*Data extracted from a collection*.
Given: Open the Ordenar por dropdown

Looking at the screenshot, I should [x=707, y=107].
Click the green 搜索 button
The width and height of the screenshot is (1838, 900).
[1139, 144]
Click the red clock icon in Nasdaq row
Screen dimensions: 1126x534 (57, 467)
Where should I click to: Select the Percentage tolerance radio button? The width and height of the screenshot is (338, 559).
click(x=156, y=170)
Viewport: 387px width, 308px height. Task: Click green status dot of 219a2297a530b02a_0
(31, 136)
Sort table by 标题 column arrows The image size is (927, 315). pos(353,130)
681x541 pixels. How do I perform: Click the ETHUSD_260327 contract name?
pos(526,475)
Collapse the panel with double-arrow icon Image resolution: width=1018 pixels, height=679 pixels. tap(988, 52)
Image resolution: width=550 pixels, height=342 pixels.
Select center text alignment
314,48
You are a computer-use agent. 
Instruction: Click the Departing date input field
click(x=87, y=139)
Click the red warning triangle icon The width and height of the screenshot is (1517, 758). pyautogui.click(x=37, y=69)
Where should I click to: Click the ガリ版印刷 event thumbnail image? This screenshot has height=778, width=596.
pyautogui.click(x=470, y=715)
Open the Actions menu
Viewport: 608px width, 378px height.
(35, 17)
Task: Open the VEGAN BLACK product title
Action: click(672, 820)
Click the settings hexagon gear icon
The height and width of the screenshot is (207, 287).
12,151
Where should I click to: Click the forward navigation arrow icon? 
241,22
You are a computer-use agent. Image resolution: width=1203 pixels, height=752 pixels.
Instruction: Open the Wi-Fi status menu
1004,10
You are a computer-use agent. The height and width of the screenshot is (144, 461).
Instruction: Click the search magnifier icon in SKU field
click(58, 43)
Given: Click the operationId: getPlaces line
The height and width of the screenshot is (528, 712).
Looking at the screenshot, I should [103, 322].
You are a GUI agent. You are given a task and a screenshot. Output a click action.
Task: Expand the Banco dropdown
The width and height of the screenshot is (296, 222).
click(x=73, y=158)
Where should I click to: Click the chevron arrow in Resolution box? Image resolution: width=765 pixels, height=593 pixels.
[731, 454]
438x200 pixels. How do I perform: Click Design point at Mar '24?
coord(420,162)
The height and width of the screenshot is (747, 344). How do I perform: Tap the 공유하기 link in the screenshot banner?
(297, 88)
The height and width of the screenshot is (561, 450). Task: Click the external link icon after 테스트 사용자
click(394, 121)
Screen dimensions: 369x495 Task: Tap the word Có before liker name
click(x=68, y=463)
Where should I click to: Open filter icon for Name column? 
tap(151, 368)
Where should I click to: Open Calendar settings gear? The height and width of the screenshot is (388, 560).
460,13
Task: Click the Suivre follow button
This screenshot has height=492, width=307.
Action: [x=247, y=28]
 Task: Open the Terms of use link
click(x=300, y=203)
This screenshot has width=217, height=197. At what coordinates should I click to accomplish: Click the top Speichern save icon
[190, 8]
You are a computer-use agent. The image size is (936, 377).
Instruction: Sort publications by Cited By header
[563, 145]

*Directions*. Please output exactly the lines between the one holding "Where should I click to: Open Calendar" and the one holding "You are a computer-use agent. The image" in the records above, inclusive, and nothing more.

*Solution below*.
Where should I click to: Open Calendar settings gear? The height and width of the screenshot is (388, 560).
460,13
Task: Click the Suivre follow button
This screenshot has height=492, width=307.
Action: [x=247, y=28]
 Task: Open the Terms of use link
click(x=300, y=203)
This screenshot has width=217, height=197. At what coordinates should I click to accomplish: Click the top Speichern save icon
[190, 8]
You are a computer-use agent. The image size is (936, 377).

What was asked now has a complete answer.